Okay, so, I know you don't really know me... because I just sort of arrived here fully like, a week ago... maybe. But. I do have to say, I've been watching your posts on the FTM board. I used to think I was the only FTM who liked males. I mean, going so far as to really, truly, dislike females. There is nothing about the female body I find sexy... at all. But, everysingle FTM I knew, was attracted, at least partially, to women. They were their first choice... but seeing you talking about being gay... God, it helped me so much. And, I know it might be kind of creepy to hear, because I haven't really posted all that much... but yeah.

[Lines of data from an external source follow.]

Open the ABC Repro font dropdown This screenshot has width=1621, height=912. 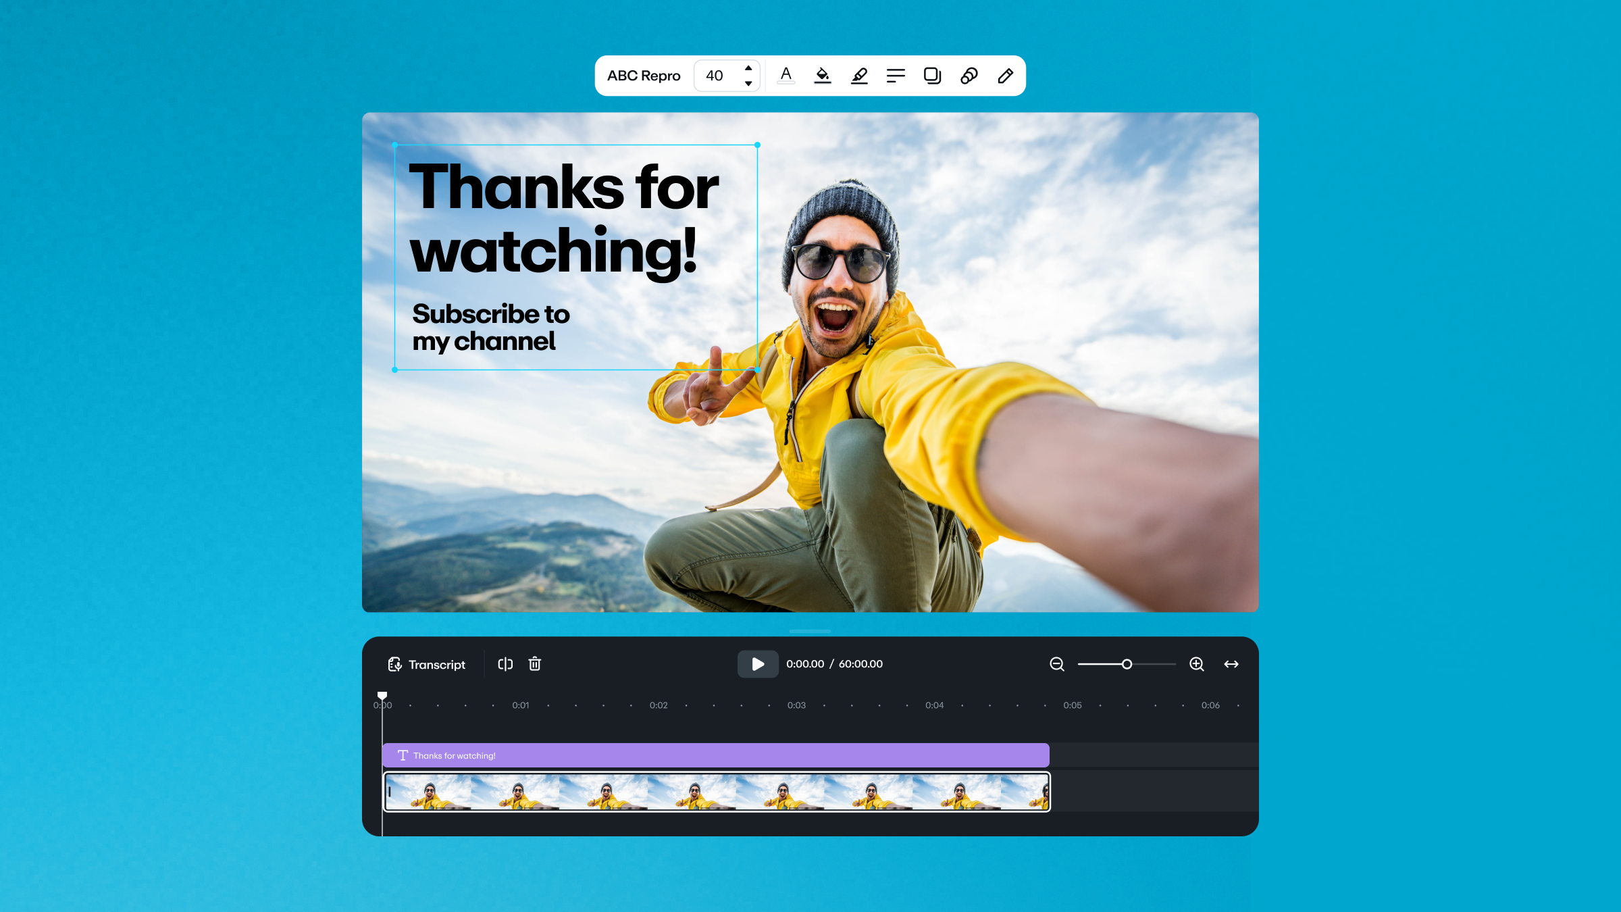click(x=643, y=76)
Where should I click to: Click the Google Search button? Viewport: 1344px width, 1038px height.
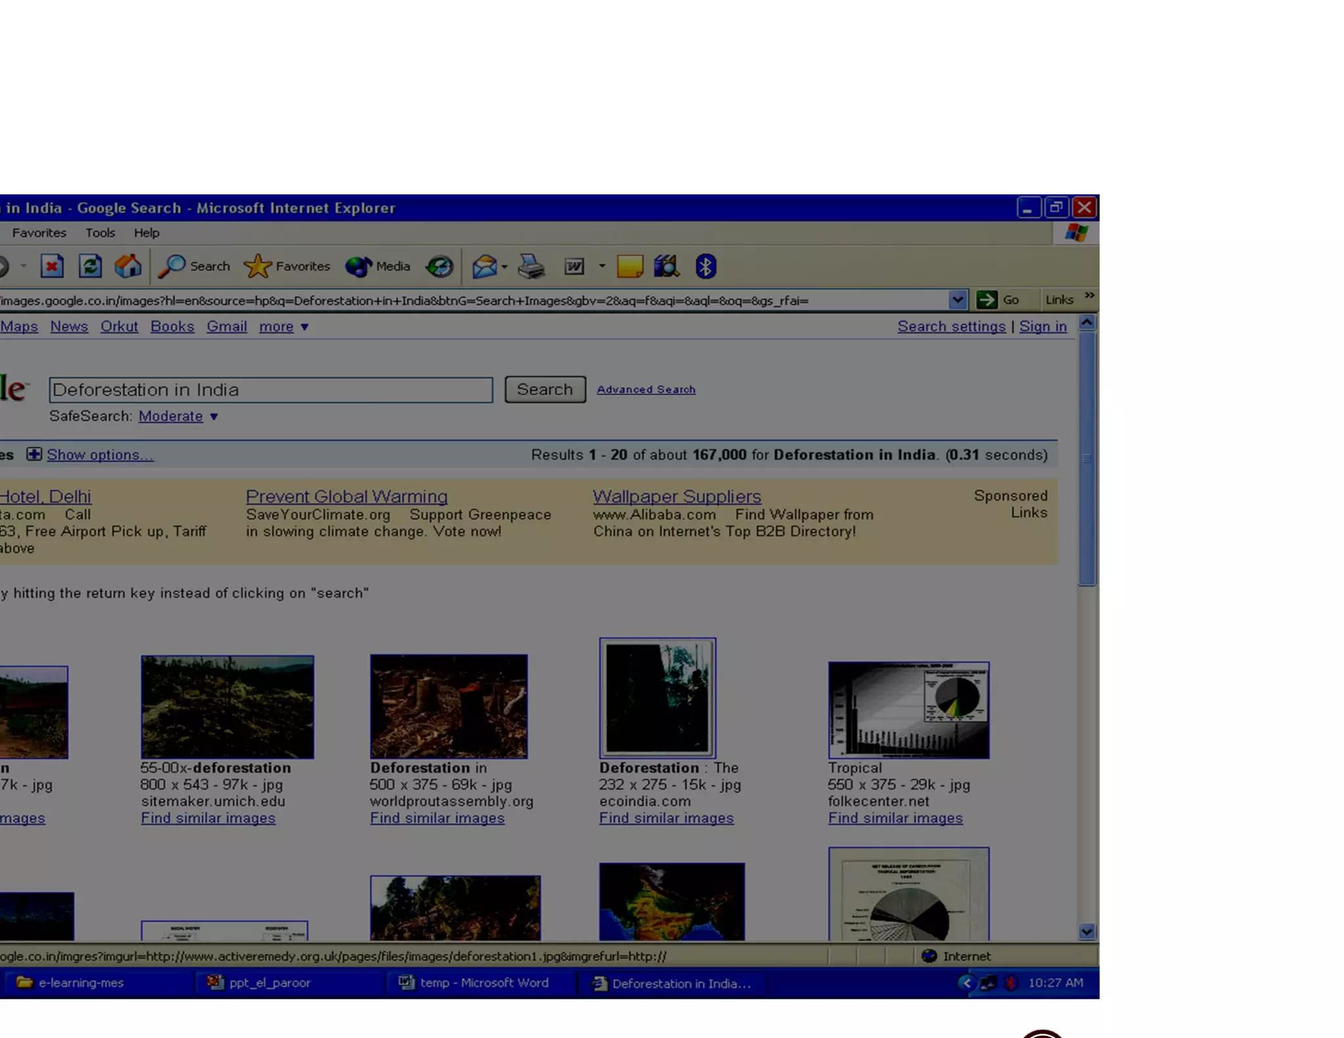click(x=545, y=389)
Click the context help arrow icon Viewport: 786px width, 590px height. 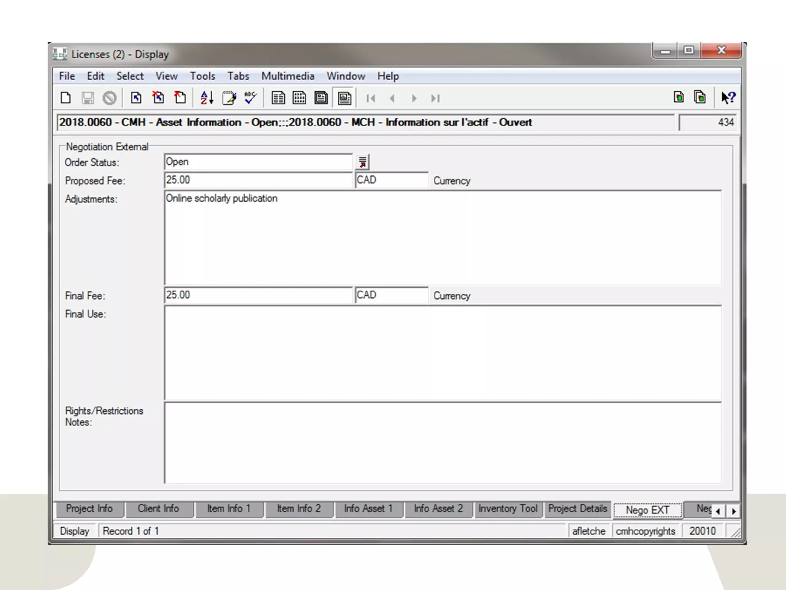[728, 98]
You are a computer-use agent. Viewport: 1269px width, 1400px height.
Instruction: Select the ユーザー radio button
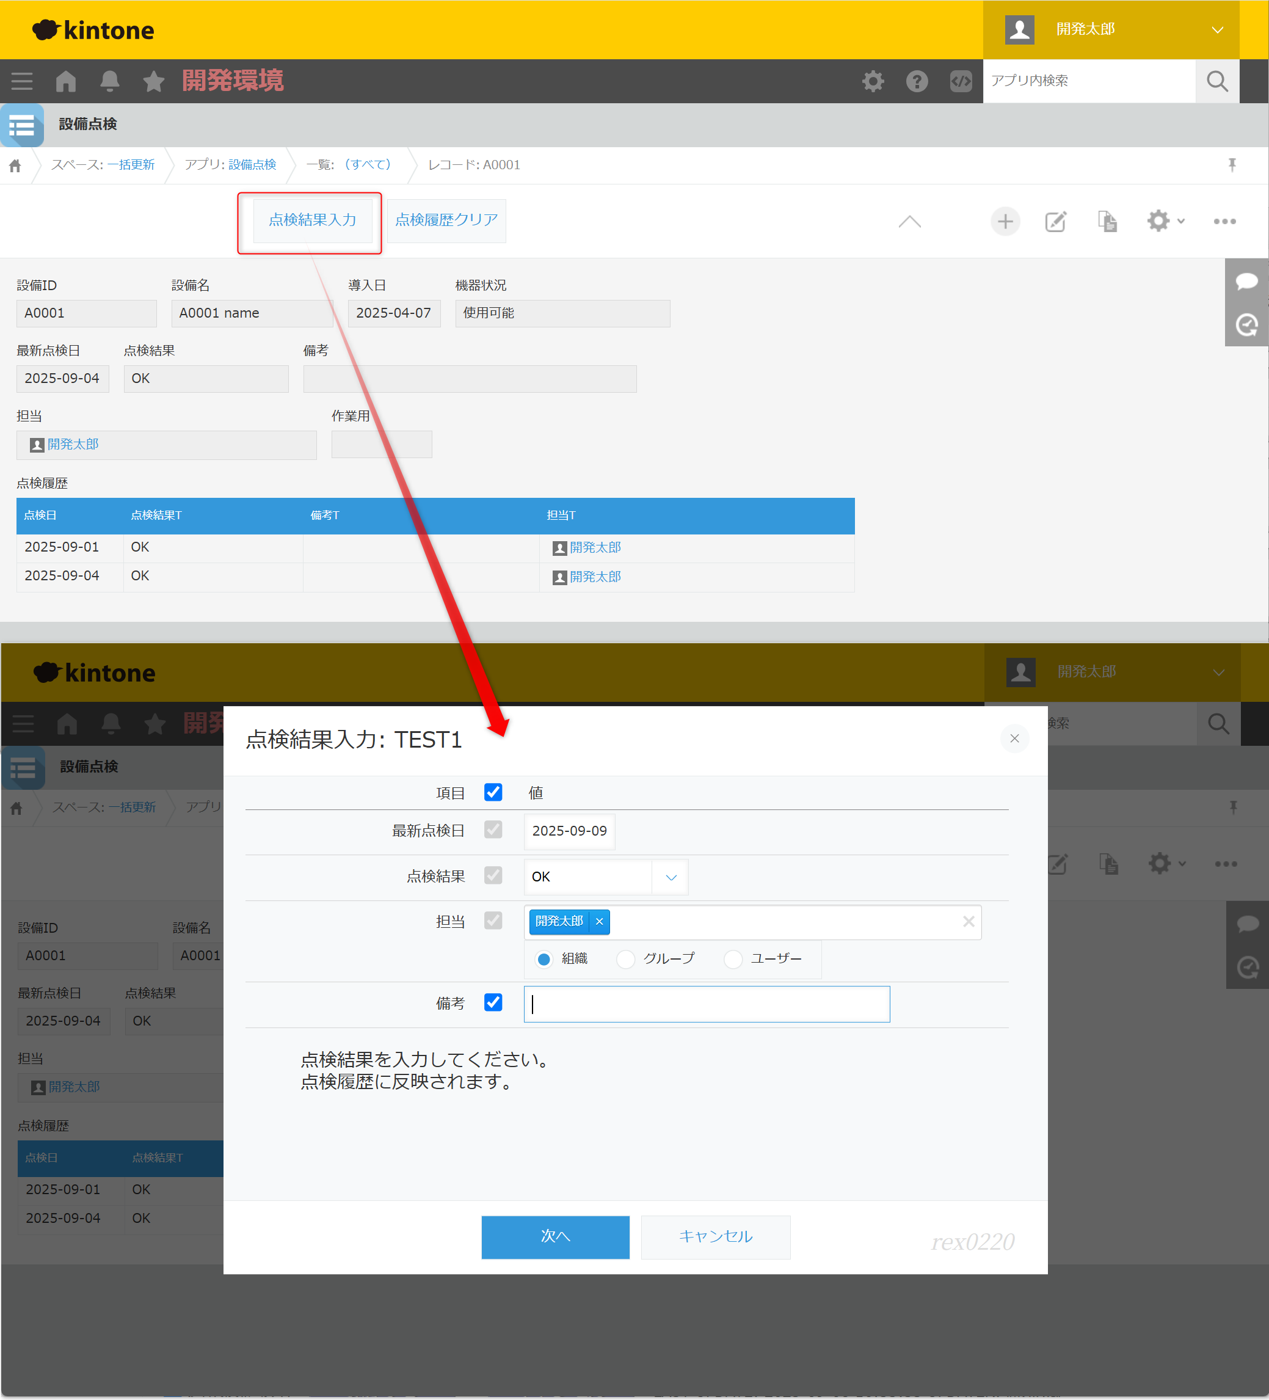[733, 959]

I know how you feel. I'm actually pretty scared to come out to my mom. After I came out to my husband, he got really, really poessive and jealous and tried to cut me off from my friends, family, and my support groups (okay, so Susan's). I left him, and now I live with my mom again, sometimes I feel like I'm in a dead end. I am planning on seeking out a therapist as soon as my life calms down a bit from the move and the divorce, though sometimes I think it would just be better to force some time and do it that way. But yes. So anyway.
My point here is that you're not alone, much like I thought I was, much like I don't really have any friends around here who can understand what I'm going through, what I'm feeling (I work in a call center... my 'cubby buddy' is extremely homophobic... and I feel that if I told him I were trans, he would go a bit off the deep end and I would fear for my life around him)... but this community, no matter how 'online' it is... is there for me, even if I don't post, even if I don't really make myself known.
And... I think I was rambling again. ->-bleeped-<-. Reading this over, I hope it doesn't sound like.... yeah -.- If you ever need to talk, -nods- That's really what I wanted to say... if you ever need to talk, if you ever need a shoulder to lean on... I'd be more then willing to be that shoulder. Even though I don't really know you... even though you don't really know me... even though we're probably thousands of miles apart... it's okay, because what we go through every day will bring us closer then living in the same house.